The Central Bank Condition
To the Central Bank and their operations, despite Nash’s recognised contribution to economics in respect of game theory, the Ideal Money is largely — if not entirely — irrelevant.
This is because Nash’s view of an ideal rate [of inflation] — zero — is extraneous to how central banks view inflation: as an endogenous variable which is difficult to completely understand and therefore difficult to precisely measure, so error is built in to an inflation target of a general price level, which is communicated to the public in a way which is relatively easy to digest.
Central banks like this method because it gives them flexibility in normalising and stabilising financial markets.
In the way each sovereign central bank or monetary union targets an internal balance — allowing their currencies to float freely against each other — a Nash equilibrium is established: inflation targeting is the accepted macro monetary economic practice the world over and a central bank would struggle to unilaterally gain in deviating from it.
The stabilisation of a Nash equilibria — where there’s no unilateral benefit to a player changing behaviour in relation to others — isn’t static to the point a game stops: the creation of a new equilibria is always latent, the nature of which may not be clear, especially in relation to the game’s stability.
Bitcoin paints this picture ideally in relation to money: while Bitcoin isn’t considered a macroeconomic variable directly affecting of central bank operations, it’s still something central banks assimilate in their communications.
It’s also something they view as highly volatile in relation to other assets in which they deal.
Long standing multilateral cooperation is a difficult objective to meet because of communication and trust problems between nations, essentially the classic nascent scenario of a non-cooperative game, and in this instance, akin to contract incompleteness on an international basis.
This can be considered one of the reasons why internal balance management — inflation targeting — has evolved: central banks can observe the behaviour of consumers in relation to the money they’re managing and communicate that effectively while adjusting strategy in accordance with their mandate.
This works well most of the time, but there are wider themes which mean agencies such as the International Monetary Fund and Bank of International Settlements mediate where common issues between sovereigns — such as global warming — exist or to promote cooperation generally on a proactive basis.
Insanity as a Macroeconomic Variable
One such common theme is the dementia problem affecting an aging population in developed nations, to the extent it’s verging on an epidemic.
A real problem because it typically affects those in retirement whose pensions are often half that when earning a working income, and where care costs greatly exceed such income, it causes governments problems in addressing who foots the bill in the event of financial distress.
This is compounded by the fact relatively little is known about the brain or why this problem occurs.
Bitcoin as a Transition to Multilateral Cooperation
It’s observed the volatility which exists in between the creation and stabilisation of a Nash equilibrium, exists in a language game, as agents gain understanding from the actions of others as they move toward a common position.

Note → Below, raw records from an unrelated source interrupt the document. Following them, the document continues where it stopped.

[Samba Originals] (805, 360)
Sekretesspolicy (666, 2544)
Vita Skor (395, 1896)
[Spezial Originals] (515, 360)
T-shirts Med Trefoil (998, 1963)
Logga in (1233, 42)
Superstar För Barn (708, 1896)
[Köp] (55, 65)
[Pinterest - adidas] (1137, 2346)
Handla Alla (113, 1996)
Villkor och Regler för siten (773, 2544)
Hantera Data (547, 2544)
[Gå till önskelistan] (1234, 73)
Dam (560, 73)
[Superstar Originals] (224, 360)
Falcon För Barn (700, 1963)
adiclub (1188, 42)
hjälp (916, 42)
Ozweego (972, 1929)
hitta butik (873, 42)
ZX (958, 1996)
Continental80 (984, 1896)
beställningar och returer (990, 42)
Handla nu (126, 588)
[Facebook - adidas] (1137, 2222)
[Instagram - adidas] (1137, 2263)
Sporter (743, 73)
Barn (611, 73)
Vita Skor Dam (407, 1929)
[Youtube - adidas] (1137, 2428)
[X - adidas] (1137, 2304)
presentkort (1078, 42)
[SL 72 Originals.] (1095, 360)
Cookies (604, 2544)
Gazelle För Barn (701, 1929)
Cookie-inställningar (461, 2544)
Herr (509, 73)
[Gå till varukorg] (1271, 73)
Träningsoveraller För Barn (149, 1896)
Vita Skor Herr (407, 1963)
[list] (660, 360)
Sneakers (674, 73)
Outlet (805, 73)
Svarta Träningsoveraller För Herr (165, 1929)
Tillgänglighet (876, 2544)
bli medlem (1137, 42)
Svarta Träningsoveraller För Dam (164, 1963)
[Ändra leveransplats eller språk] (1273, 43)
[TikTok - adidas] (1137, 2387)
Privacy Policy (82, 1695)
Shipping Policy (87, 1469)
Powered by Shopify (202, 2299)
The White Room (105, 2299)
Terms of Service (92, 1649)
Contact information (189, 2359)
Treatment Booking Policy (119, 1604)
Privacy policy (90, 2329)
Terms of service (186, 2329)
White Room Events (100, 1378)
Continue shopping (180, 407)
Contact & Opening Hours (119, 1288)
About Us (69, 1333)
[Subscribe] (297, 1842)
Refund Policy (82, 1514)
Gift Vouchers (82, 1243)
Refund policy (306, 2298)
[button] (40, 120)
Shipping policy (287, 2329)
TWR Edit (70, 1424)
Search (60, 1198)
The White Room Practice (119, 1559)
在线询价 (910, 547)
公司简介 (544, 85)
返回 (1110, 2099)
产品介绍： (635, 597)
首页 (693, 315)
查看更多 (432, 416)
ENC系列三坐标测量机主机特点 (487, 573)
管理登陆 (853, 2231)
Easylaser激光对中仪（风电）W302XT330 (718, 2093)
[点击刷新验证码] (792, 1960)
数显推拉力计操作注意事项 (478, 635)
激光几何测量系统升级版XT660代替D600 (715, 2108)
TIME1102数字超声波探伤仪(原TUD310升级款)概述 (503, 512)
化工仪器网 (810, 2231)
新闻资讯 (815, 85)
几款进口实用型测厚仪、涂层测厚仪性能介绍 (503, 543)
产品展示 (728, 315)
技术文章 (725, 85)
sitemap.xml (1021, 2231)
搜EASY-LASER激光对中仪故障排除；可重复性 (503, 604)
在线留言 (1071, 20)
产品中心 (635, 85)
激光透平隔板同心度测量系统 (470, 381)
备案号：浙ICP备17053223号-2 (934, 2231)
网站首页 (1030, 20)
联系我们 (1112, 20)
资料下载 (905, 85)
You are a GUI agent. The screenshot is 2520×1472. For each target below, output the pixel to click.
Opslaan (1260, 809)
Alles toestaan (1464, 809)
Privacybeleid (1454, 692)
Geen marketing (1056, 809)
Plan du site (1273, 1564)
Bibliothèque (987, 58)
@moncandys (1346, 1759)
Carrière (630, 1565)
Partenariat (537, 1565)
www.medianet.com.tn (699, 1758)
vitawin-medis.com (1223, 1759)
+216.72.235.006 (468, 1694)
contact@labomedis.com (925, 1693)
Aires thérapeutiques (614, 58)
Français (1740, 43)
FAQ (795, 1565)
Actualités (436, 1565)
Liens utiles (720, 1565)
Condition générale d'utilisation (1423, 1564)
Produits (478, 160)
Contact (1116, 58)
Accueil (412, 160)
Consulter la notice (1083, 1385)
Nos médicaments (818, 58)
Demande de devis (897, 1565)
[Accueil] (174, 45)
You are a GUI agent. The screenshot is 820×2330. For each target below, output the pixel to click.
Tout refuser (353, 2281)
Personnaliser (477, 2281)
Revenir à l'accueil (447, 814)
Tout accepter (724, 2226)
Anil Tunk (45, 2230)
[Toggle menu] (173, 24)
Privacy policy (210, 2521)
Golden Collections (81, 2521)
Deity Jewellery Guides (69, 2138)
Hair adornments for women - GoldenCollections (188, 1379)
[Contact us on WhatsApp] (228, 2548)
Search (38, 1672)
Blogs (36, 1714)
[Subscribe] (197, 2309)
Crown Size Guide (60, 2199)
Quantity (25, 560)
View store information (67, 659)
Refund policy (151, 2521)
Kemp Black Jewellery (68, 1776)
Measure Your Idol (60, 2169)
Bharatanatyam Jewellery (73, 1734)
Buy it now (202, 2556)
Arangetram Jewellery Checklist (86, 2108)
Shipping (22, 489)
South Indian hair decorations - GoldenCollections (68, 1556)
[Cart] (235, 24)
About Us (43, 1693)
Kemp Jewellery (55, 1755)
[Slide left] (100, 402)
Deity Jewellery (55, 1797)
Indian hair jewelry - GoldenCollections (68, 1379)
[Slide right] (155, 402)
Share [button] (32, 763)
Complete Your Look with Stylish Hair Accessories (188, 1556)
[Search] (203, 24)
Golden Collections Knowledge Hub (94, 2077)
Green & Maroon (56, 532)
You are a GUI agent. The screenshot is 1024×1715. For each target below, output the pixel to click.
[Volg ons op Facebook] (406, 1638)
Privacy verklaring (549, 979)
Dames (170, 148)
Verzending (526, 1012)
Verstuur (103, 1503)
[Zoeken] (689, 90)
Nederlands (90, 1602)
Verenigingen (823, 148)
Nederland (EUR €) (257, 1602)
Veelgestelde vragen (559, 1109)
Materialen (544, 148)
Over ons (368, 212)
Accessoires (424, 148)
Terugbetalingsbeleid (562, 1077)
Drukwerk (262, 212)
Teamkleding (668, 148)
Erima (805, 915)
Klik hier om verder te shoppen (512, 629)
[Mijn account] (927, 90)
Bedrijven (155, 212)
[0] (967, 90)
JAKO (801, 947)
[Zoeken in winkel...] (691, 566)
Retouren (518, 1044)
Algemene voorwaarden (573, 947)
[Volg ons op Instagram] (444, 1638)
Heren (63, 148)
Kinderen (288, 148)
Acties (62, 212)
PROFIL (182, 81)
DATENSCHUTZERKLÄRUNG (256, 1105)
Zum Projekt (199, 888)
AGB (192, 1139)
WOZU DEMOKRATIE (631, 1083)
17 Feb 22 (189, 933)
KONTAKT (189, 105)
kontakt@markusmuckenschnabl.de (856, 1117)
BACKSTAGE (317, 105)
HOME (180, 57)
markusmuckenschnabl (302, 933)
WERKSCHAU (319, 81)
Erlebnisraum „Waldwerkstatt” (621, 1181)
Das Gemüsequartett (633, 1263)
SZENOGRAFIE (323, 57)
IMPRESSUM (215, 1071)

Where central banks and supranational agencies mediate trust in markets, Bitcoin represents a money which has removed such mediation through peer to peer settlement: Satoshi rendering money into a game theoretical scenario on a trustless basis (math), relevant to limitations of central bank verbal reasoning (words) on issues like dementia.
On the flip side — and with such mediation — comes the benefit of pragmatism: a feature of inflation targeting is it’s assumption an economic reality can’t exist apart from language.
Satoshi therefore created a Nash equilibrium between trustless money (Bitcoin) and trusted money (central bank issuance), now ripe for rendering stable in a language game.
By placing the world onto a de facto singular standard, the stabilisation of Bitcoin could only occur in the transition to a new multilateral money standard where trust is material in temperance.